11. Summer Breeze in Dinkelsbühl

Am Mittwoch, 13. August, nach einigen Umwegen, Verzögerungen und einer Runde Kofferraum-Tetris haben wir uns am späten Abend zu dritt auf den Weg nach Dinkelbsbühl gemacht. Nach einer lustigen und schönen Fahrt über Landstraßen (Man will ja auch mal andere Wegen ausprobieren.) sind wir Nachts kurz vor Dinkelsbühl auch endlich im Stau angekommen. Da es einen Tag zuvor stark geregnet hatte, mussten die Schleusen hintereinander auf der Straße, anstatt nebeneinander auf der Wiese, aufgebaut werden. Unserer guten Laune konnte das allerdings nichts ab. Geli hatte Hunger; und Gunnar und ich hatten auch nichts gegen mobiles Grillen. Also ausgestiegen, etwas zu trinken und einen Einweggrill ausgepackt und selbigen spazierengehend angefeuert. Nachdem sich der Stau dann plötzlich ziemlich schnell aufgelöst hatte, machten wir noch etwas am Rast am Straßenrand um in Ruhe zu essen. Fertig, alles wieder einpacken – unter anderem einen vierten Mitfahrer der mehr oder weniger stehengelassen wurde, später jedoch wieder eingeladen wurde – und weiter ging es Richtung Campingplatz. Mit unserer FrauAmSteuer ohne Kontrolle durch die Schleuse und ab durch den Matsch vor zu unseren Freunden. Geil! B-Bereich, kurz vor dem Festival-Gelände. Angekommen, ausgeladen, Zelt aufgebaut und losgefeiert.

1. Tag

Am Donnerstag dann erstmal das Gelände begutachtet und manch steckengeblieben Autofahrer bemitleidet. Das Lineup war für mich an diesem Tag eh uninteressant … also weitergefeiert und gegrillt. Das ist meiner Meinung nach übrigens das Beste an Festivals.
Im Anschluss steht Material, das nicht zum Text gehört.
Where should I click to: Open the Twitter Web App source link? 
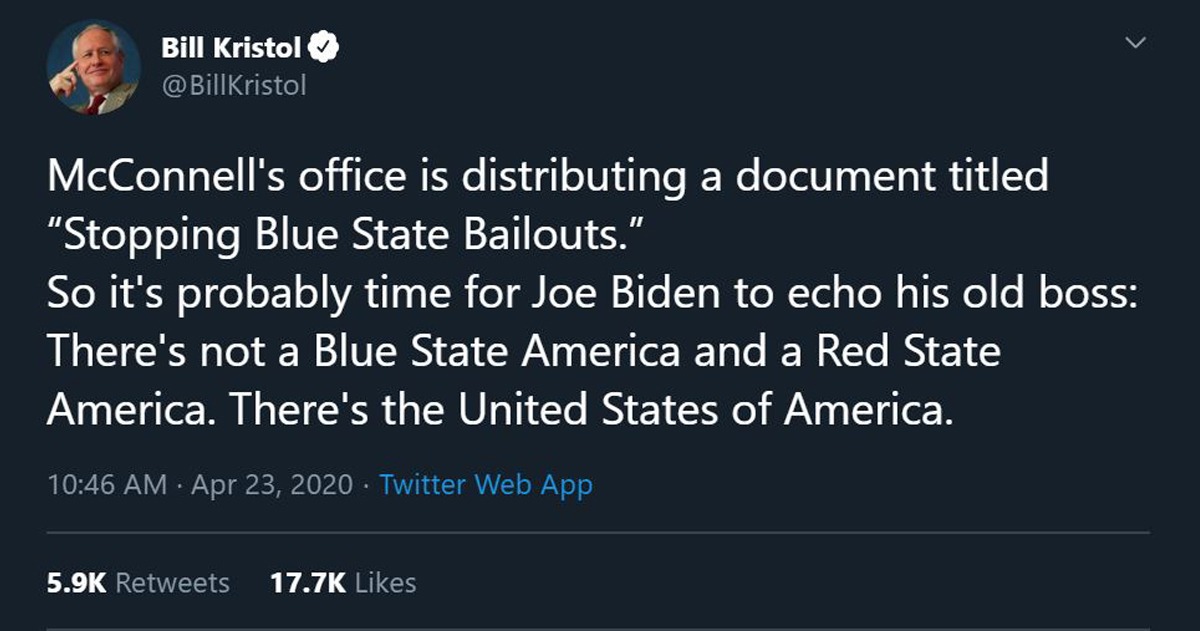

Denn wie Benjamin von Stuckrad-Barre schon so schön geschrieben hat, sind Open Airs herrlich desillusionierend. Überall Nichteinhaltungen: Das Bier ist zu schnell leer, die Longdrinks zu hart, der Rausch nicht so lustig wie der Kater erbärmlich, das Wetter zu heiß oder zu nass, die Auftritte der favorisierten Bands enttäuschend – da man immer zu viel erwartet – dafür aber von ein paar (noch) unbekannten positiv überrascht. Daher ist das Publikum an sich immer interessanter als das Geschehen auf den Bühnen. So, spätestens an dieser Stelle dürfte jedem klar sein, dass mit mir an diesem Tag nicht viel los war … was eventuell aber auch an der zu kurzen Nacht gelegen haben könnte. ;-)

2. Tag

Am Abend vorher schonmal etwas langsamer gemacht, da das Lineup an diesen Tag schon etwas mehr für mich zu bieten hatte: ASP, End Of Green, Six Feet Under, Soilwork und Subway To Sally. Schnautze! Jeder der mir nun erzählen möchte, dass das ja eine seltsame Zusammenstellung sei, kann seine Kommentare gerne für sich behalten. Ich hatte noch nie musikalische Scheuklappen und werde auch nie welche tragen. Über Geschmack streitet man nicht, hat ja eh keinen Sinn. (Wer es genauer wissen will wird das auch an meinem MySpace-Profil erkennen. Und wer mich kennt wird das auch finden.) Alles in allem ein schöner Tag, natürlich zu viel erwartet, aber es geht ja auch noch weiter.

3. und letzter Tag

Denn sie wussten nicht was sie tun. Da dieser Tag für viele von uns erst spät etwas zu bieten hatte, wurde wieder früh angefangen zu grillen und zu Beginn des Nachmittags: Meiern! Abends dementsprechend angeheitert auf das Festival-Gelände. H-Blockx ewig nicht gehört und gesehen, und die Strohschlacht vor der Bühne war so lange lustig bis ich ein ohnmächtiges Mädel vor mir aus der Menge tragen musste. Nach einem Besuch bei den Sanis und einem Becher Wasser war zum Glück wieder alles in Ordnung. Ihre Stirn hatte wohl einen sehr unsanften Kontakt mit einem Ellbogen. Später zurück zum Zeltplatz und gemeinsam (abgesehen von meinen Ausflügen zu benachbarten Zelten) Gunnars schickes 3-Kabinen-Zelt abgebaut, Auto beladen, noch etwas weitergefeiertet und dann mal langsam aber sicher versucht im tiefergelegten BMW das Gelande heil zu verlassen.

Heimfahrt? Kein Plan, wie immer tief und fest geschlafen. Nächstes Jahr wieder … :-)

Ende. Die beiden übrigen Themen bekommen eigene Beiträge.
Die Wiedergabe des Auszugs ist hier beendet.